[Saved data entries]
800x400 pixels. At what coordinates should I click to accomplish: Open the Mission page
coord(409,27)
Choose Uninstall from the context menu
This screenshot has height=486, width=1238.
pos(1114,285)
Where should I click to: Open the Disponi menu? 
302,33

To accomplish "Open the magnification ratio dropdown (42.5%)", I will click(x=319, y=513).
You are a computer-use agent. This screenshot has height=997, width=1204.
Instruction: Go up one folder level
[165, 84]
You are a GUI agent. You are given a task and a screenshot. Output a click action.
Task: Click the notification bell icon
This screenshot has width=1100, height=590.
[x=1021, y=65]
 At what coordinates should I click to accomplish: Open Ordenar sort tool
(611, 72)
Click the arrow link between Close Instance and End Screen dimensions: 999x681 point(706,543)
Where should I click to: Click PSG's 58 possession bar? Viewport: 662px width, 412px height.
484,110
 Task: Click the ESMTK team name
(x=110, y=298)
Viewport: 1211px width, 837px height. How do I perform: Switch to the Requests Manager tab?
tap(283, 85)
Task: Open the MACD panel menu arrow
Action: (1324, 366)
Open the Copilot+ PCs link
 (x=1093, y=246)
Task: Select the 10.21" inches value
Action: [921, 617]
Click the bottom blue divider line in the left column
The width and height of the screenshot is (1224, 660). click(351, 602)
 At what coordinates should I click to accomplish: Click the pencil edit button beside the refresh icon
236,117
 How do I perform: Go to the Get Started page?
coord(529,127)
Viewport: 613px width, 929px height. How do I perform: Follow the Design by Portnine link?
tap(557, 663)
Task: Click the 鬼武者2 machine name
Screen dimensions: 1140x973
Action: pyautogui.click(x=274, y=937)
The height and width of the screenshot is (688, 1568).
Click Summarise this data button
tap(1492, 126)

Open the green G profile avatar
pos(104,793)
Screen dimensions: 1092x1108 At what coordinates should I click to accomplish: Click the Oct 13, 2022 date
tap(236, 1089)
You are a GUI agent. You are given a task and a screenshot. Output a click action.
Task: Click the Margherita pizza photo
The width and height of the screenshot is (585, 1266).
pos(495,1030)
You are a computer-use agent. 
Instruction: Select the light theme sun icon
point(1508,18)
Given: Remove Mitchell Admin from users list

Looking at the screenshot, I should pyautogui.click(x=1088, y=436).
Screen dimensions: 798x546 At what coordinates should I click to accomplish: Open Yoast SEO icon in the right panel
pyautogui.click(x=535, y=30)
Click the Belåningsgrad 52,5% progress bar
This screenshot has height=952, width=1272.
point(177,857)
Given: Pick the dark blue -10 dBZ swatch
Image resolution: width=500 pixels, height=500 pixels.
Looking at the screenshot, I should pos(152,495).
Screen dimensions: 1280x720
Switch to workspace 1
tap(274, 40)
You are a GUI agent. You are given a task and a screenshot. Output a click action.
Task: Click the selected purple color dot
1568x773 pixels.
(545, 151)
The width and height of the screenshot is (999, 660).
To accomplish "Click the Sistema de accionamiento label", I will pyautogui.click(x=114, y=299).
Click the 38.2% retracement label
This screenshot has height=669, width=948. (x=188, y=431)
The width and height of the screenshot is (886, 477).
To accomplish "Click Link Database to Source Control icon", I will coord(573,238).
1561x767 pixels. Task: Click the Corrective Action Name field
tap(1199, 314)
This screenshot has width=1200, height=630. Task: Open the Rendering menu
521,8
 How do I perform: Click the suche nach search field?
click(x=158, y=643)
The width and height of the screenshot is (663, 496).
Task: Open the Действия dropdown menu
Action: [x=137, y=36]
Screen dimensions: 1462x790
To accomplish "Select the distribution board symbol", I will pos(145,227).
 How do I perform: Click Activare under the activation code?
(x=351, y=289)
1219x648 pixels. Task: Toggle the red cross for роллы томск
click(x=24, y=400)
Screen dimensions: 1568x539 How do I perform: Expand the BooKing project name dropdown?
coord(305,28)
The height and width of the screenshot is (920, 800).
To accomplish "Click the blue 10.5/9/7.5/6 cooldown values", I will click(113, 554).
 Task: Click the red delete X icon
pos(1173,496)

- TO DO:
Please write out, exactly as they appear, the lines from the line containing "The width and height of the screenshot is (999, 660)." through the last line of the records above, both included.

- FINISHED EXERCISE:
The width and height of the screenshot is (999, 660).
To accomplish "Click the Sistema de accionamiento label", I will pyautogui.click(x=114, y=299).
Click the 38.2% retracement label
This screenshot has height=669, width=948. (x=188, y=431)
The width and height of the screenshot is (886, 477).
To accomplish "Click Link Database to Source Control icon", I will coord(573,238).
1561x767 pixels. Task: Click the Corrective Action Name field
tap(1199, 314)
This screenshot has width=1200, height=630. Task: Open the Rendering menu
521,8
 How do I perform: Click the suche nach search field?
click(x=158, y=643)
The width and height of the screenshot is (663, 496).
Task: Open the Действия dropdown menu
Action: [x=137, y=36]
Screen dimensions: 1462x790
To accomplish "Select the distribution board symbol", I will pos(145,227).
 How do I perform: Click Activare under the activation code?
(x=351, y=289)
1219x648 pixels. Task: Toggle the red cross for роллы томск
click(x=24, y=400)
Screen dimensions: 1568x539 How do I perform: Expand the BooKing project name dropdown?
coord(305,28)
The height and width of the screenshot is (920, 800).
To accomplish "Click the blue 10.5/9/7.5/6 cooldown values", I will click(113, 554).
 Task: Click the red delete X icon
pos(1173,496)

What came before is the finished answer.